There are things I liked about the film.
- I liked that they built upon the Force Bond of TLJ, making Ben & Rey capable of fighting and transferring weapons. Some really slick moments came out of that.
- Many of the new characters were great, especially the conehead droid, Jannah and Babu Frik. They were awesome.
- Some absolutely beautiful shots. This was a movie designed via storyboards first. I just wish each moment had flowed better to the next.
- The actors that played Rey and Kylo Ren did a fantastic job. I’d love to see more Rey in the future.
- Poe and Finn’s bromance was awesome. Their patter was almost uniformly excellent.
- I loved the mountain town planet (Kijimi). You know, the one the empire destroyed.
Overall, this was ‘meh’. I’d put this somewhere between Aquaman and Revenge of the Sith. And the more I read other people trying to defend the film, the more I think I’m right.
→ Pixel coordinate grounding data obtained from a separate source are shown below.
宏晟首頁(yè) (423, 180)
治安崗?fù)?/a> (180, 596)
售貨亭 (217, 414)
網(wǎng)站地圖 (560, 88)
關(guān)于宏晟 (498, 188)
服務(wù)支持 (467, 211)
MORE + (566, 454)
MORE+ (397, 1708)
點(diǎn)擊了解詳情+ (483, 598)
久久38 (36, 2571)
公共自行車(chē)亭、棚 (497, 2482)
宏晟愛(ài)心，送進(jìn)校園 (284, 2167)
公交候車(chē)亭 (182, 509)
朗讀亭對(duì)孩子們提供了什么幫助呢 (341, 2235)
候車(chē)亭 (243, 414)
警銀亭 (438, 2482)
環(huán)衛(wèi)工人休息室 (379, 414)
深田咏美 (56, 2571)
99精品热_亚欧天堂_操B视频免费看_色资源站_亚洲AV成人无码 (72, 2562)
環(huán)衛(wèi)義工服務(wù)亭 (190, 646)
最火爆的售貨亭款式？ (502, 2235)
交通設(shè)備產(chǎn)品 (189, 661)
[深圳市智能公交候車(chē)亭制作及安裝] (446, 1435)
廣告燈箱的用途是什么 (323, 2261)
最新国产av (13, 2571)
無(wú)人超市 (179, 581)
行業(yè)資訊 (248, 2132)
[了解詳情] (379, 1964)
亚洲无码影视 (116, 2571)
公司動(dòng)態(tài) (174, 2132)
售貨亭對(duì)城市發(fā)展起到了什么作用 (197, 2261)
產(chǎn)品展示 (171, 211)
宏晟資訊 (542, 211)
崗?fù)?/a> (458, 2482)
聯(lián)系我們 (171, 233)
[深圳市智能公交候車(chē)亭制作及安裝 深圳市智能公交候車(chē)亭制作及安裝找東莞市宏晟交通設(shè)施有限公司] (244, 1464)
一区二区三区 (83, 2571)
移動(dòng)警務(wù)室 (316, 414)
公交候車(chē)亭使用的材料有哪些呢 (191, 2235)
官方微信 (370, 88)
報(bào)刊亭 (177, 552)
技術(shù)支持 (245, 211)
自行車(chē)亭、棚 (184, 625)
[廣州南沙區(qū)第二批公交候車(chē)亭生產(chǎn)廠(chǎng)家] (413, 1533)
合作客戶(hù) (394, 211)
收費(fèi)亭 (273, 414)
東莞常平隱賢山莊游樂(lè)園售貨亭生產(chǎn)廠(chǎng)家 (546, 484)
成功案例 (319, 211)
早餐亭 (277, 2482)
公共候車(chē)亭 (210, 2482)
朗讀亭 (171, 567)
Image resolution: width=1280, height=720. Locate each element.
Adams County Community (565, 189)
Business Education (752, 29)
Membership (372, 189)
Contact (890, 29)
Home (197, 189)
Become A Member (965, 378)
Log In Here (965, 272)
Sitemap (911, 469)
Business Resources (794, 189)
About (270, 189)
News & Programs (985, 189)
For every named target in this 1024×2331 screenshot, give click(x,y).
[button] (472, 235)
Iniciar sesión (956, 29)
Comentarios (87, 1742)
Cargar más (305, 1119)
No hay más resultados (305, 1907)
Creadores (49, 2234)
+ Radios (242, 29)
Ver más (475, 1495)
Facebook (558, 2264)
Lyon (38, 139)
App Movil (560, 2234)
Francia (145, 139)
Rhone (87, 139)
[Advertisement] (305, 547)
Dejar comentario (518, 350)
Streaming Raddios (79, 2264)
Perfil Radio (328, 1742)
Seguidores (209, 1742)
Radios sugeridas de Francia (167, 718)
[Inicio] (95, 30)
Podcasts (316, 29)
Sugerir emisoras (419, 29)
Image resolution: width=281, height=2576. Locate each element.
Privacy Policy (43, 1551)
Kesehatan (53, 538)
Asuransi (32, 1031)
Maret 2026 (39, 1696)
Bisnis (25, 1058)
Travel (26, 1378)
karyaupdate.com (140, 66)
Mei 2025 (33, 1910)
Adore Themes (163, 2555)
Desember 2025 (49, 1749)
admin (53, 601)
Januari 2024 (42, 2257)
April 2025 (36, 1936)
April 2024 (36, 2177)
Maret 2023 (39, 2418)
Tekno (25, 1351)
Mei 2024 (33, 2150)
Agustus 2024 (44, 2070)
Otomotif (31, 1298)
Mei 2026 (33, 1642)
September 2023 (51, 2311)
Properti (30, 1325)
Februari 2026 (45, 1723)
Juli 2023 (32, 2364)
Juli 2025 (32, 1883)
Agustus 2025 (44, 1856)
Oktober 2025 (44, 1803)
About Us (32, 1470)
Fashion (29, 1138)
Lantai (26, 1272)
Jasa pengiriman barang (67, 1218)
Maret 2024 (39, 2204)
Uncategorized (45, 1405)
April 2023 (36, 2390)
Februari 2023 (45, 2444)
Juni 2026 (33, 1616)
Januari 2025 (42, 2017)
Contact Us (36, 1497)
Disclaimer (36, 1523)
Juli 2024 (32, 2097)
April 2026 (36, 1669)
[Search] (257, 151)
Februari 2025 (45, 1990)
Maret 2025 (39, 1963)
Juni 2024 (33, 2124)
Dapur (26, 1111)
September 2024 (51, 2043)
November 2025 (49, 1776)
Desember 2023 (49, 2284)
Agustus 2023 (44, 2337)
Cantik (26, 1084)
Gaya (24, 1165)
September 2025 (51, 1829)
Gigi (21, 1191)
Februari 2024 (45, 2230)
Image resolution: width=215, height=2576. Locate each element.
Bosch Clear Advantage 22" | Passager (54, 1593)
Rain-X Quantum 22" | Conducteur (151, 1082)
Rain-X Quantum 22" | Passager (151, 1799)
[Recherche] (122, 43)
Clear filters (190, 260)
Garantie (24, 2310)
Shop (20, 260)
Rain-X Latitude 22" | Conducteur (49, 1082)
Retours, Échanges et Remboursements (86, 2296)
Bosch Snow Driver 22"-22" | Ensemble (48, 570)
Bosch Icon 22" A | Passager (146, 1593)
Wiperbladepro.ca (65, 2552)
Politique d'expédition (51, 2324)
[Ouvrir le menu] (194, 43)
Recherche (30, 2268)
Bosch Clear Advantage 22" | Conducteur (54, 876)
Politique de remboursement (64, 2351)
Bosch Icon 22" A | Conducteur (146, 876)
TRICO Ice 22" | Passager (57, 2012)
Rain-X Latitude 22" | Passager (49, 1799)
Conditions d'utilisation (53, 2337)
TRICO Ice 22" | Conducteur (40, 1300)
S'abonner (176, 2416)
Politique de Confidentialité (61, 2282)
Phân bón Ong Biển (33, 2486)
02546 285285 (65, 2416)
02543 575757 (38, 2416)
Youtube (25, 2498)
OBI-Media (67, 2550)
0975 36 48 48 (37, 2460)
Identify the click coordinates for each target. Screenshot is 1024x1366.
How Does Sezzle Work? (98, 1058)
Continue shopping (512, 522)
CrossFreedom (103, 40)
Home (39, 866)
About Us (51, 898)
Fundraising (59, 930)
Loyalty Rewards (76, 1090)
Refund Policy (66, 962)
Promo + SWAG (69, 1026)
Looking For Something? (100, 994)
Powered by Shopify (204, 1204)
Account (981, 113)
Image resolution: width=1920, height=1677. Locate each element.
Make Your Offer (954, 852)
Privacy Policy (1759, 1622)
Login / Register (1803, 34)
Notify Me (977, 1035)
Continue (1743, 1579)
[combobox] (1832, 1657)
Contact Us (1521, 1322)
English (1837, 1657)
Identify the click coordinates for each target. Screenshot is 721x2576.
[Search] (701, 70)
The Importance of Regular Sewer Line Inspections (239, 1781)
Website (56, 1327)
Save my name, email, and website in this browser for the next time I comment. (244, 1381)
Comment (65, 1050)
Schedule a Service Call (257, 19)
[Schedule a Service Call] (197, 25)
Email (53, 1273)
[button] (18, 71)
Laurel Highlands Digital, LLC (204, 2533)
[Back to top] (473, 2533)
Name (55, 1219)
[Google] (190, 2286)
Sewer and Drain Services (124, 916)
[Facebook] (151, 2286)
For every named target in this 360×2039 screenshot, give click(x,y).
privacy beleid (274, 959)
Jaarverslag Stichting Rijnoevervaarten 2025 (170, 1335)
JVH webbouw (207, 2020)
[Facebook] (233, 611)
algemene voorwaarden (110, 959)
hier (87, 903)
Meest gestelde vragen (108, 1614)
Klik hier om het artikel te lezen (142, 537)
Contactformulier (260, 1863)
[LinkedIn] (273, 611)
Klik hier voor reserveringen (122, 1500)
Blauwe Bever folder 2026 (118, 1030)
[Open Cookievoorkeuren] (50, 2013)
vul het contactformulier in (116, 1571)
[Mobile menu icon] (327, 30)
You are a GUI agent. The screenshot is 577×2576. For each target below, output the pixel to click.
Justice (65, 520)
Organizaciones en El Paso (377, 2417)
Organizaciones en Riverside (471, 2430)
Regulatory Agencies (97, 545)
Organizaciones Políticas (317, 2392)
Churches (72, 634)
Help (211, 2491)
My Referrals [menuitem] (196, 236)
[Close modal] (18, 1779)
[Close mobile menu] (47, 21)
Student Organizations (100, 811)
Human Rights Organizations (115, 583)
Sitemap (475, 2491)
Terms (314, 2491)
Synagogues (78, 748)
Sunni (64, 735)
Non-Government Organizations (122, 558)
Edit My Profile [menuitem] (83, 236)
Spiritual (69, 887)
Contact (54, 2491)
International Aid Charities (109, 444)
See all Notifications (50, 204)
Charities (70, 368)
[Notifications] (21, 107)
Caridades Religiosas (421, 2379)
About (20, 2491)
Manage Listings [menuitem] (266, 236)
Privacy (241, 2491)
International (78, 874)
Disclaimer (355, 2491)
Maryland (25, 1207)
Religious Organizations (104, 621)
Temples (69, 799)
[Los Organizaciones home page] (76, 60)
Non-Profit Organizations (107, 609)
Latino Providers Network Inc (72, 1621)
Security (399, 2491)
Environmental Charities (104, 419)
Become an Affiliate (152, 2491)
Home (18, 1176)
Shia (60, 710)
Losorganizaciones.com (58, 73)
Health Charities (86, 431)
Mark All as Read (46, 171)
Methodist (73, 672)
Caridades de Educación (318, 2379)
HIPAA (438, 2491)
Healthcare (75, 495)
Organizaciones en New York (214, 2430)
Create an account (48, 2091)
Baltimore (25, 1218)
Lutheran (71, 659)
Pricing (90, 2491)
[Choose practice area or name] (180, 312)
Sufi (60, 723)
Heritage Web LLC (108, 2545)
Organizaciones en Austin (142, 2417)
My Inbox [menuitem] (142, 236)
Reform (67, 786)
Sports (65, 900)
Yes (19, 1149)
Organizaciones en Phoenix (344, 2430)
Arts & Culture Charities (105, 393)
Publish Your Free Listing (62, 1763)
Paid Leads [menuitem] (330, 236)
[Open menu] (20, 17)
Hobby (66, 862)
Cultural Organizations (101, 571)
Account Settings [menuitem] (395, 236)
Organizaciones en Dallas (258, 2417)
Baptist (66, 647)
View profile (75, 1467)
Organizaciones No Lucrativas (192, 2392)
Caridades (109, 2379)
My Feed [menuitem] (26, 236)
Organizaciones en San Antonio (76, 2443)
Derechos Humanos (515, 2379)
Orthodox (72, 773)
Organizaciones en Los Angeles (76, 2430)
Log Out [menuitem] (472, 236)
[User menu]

As a final thought, remember when I said this film was beautiful? It is. Enormous spectacle. Clearly this was put together via storyboard. And yet, a day later I can remember very few visuals from it that weren’t in a commercial. Compare that to The Last Jedi (a film I love) and the great shots in those: Luke finding the kids force touching, Yoda destroying the tree, Holdo’s Charge, Luke’s last stand, Luke fading away. There’s just no comparison. And that’s because Rian knew not just how to compose a beautiful shot, but how to make it pay off as well.